Cortland Allen interviews his mother Eva Allen about her entrepreneurial journey, starting a computer parts business in 1991 with $15,000, navigating partnership challenges, and her philosophy on never retiring.

Key Questions Answered

  • Starting capital strategy: Eva secured a $15,000 small business loan in 1991 (equivalent to $32,000 today) to launch her computer parts business, achieving arbitrage by buying PS/2 system boards for $150 and selling them for $995 each.

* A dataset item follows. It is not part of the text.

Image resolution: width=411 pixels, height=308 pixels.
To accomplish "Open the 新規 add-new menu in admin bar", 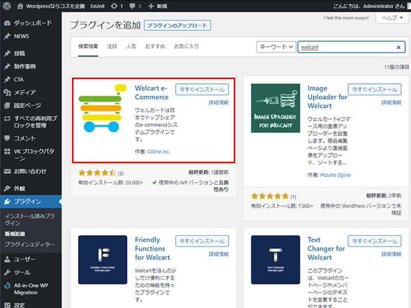I will [x=158, y=6].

  • Partnership vetting failure: A trusted employee used corporate American Express card without authorization to invest $19,000 in diamonds, recovering only $5,000-$6,000. This breach led Eva to close the business despite reaching $70,000-$80,000 annual revenue with $25,000 profit.

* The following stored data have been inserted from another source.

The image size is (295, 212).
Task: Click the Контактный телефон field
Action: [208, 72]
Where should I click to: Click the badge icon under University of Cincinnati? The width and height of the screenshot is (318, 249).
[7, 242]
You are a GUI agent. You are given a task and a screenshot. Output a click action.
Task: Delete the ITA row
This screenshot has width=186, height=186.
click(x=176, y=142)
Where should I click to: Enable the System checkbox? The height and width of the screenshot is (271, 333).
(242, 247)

  • Lead generation pre-internet: Eva built her customer base in 1991 using Yellow Pages and Atlanta Business Chronicle to identify top 100 companies, then cold-called prospects with scripted pitches—demonstrating sales fundamentals work regardless of available technology.

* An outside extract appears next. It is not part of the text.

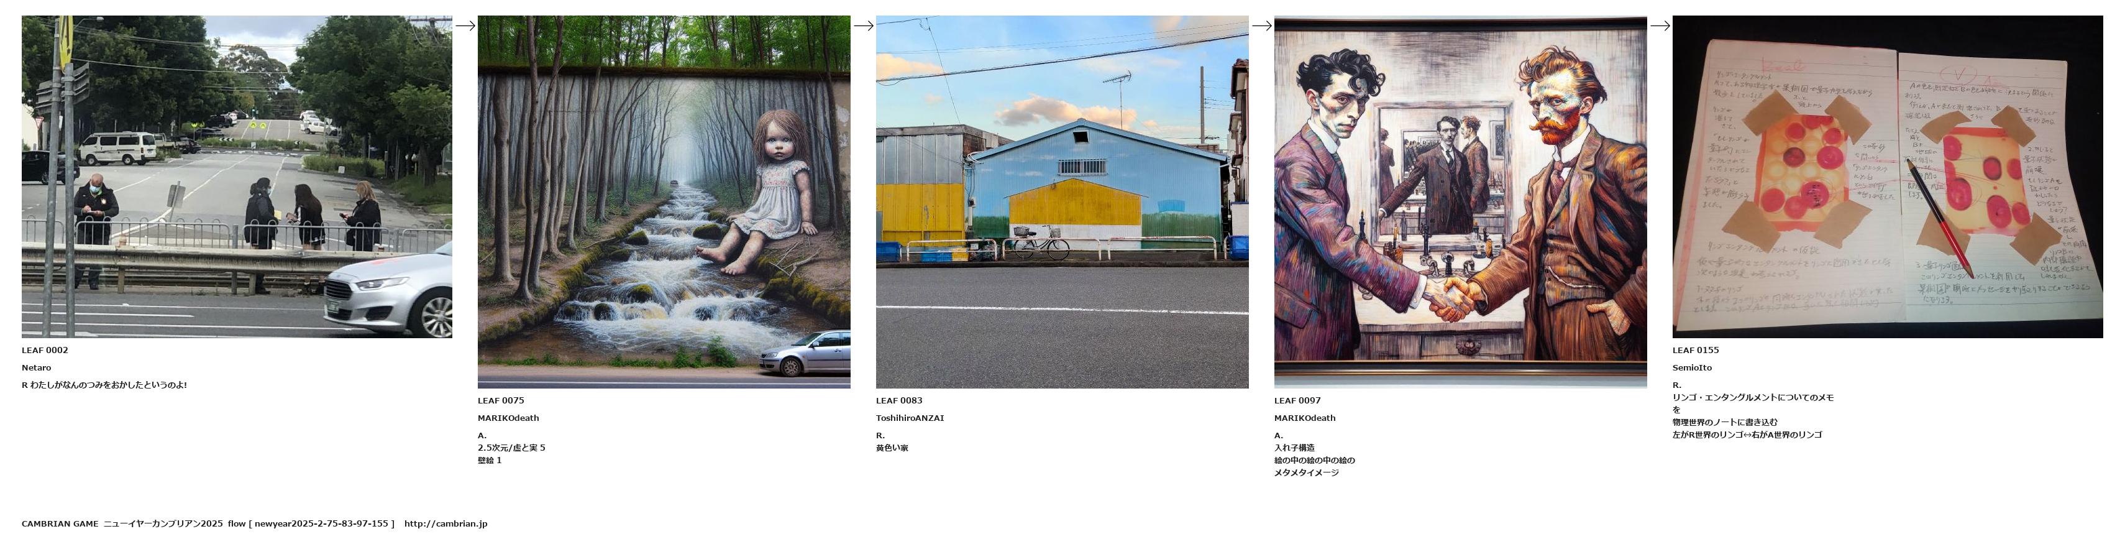Click MARIKOdeath under LEAF 0097
Screen dimensions: 2125x539
1305,418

  • Retirement philosophy framework: Eva follows the principle "if you're green you're growing, if you're ripe you're rotten" and cites Warren Buffett and Charlie Munger (age 98, still active) as models for continuous work, planning post-retirement ventures in fitness, home staging, or customer service.

Notable Moment

Eva reveals she attempted to convince her daycare provider to train her left-handed son Channing to use his right hand instead, believing right-handed children achieve greater success—a practice Channing still navigates today with mixed handedness.